Sentiment de non-appartenance
En 2008, son roman a conquis à l’unanimité les jurés de la distinction littéraire la plus prestigieuse en Catalogne : le prix Ramon Llull. Un des membres du jury avait alors évoqué “une œuvre clairement supérieure au reste des manuscrits présentés, tant pour son aspect sociologique que littéraire”. Depuis cette récompense, Najat El Hachmi a décidé de se consacrer uniquement à l’écriture, “la plus grande liberté qui existe”, selon elle. Elle écrit une chronique hebdomadaire dans un quotidien catalan, El Periodico, et prépare un nouveau roman. Le dernier patriarche, lui, publié en catalan et en castillan, est un succès de librairie en Espagne.
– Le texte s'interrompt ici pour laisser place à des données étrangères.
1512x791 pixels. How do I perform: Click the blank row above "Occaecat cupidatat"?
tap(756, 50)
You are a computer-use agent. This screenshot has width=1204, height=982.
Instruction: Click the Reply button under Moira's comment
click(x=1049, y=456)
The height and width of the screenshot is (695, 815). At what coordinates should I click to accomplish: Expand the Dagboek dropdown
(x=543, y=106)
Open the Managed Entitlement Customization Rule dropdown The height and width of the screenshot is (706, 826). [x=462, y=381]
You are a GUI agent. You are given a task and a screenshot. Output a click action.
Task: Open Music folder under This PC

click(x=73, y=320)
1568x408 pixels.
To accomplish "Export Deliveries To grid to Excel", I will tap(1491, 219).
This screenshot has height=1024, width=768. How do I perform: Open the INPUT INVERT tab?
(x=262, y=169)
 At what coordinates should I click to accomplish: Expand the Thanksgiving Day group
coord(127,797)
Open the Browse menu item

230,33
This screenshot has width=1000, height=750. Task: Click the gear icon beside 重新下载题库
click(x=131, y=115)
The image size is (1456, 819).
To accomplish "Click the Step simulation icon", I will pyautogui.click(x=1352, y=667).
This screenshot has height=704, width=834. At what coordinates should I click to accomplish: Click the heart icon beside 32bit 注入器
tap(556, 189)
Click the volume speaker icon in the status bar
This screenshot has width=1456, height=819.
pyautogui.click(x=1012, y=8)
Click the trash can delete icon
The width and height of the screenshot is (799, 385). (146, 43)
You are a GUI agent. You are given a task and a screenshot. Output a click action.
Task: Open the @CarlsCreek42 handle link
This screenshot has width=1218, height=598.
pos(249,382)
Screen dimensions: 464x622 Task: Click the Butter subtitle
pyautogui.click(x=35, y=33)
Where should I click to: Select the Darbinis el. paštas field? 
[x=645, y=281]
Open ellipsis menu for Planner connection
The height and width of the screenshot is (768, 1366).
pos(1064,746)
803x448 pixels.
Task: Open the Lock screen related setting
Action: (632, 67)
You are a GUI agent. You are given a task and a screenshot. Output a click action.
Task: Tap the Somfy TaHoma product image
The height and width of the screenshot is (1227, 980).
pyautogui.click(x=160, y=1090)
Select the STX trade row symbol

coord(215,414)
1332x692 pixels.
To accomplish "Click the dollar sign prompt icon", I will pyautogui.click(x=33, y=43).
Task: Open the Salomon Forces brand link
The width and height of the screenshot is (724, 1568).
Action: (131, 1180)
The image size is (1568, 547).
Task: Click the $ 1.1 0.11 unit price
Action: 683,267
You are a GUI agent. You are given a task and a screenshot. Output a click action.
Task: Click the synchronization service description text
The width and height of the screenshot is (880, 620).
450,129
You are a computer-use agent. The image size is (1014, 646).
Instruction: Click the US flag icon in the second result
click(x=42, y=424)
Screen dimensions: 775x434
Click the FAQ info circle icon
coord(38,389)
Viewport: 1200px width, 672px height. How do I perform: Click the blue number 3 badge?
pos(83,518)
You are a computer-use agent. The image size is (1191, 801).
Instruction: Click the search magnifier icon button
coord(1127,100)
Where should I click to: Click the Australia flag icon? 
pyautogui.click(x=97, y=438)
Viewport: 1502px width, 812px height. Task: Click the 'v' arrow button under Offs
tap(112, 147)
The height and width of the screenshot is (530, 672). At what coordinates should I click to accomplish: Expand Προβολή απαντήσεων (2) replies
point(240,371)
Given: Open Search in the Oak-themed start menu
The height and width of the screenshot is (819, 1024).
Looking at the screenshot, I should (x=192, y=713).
Une version portugaise est prévue pour le mois de mai, des traductions en anglais et en italien sont en cours, et les droits ont été achetés par des éditions roumaines, turques et égyptiennes. “Avec ces traductions, en français et bientôt en arabe, je suis heureuse que le livre soit accessible aux lecteurs marocains, estime l’écrivaine. Même si j’essaie d’écrire sans penser au public. Ce qu’on va percevoir au Maroc sera très différent de ce que l’on comprend du roman en Espagne.” Mais l’auteure avoue volontiers que dans sa vraie vie, la place occupée par le Maroc s’amenuise. Ces dernières années, Najat n’a fait que des voyages ponctuels vers son pays natal. “Quand je suis là-bas, j’ai une impression étrange, confie-t-elle. Comme si j’étais attirée et repoussée en même temps. Bref, un sentiment de non-appartenance. Et puis, il y a des personnes qui me donnaient envie de retourner là-bas et qui ont disparu, comme mon grand-père”. C’est en Catalogne que Najat se sent chez elle, plus précisément à Granollers, où, avec son fils Rida, elle parle catalan.

Najat El Hachmi en accéléré
1979. Voit le jour à Nador.
1987. Arrive à Vic (Catalogne) avec sa famille.
2004. Publie un premier roman (autobiographique) : Moi aussi je suis catalane.
Janvier 2008. Obtient le prestigieux pris Ramon Llull pour son roman Le dernier patriarche.
Mars 2008. Publication du roman en catalan et traduction en castillan (éditions Planeta).
Janvier 2009. Publication du roman traduit en français (éditions Actes Sud).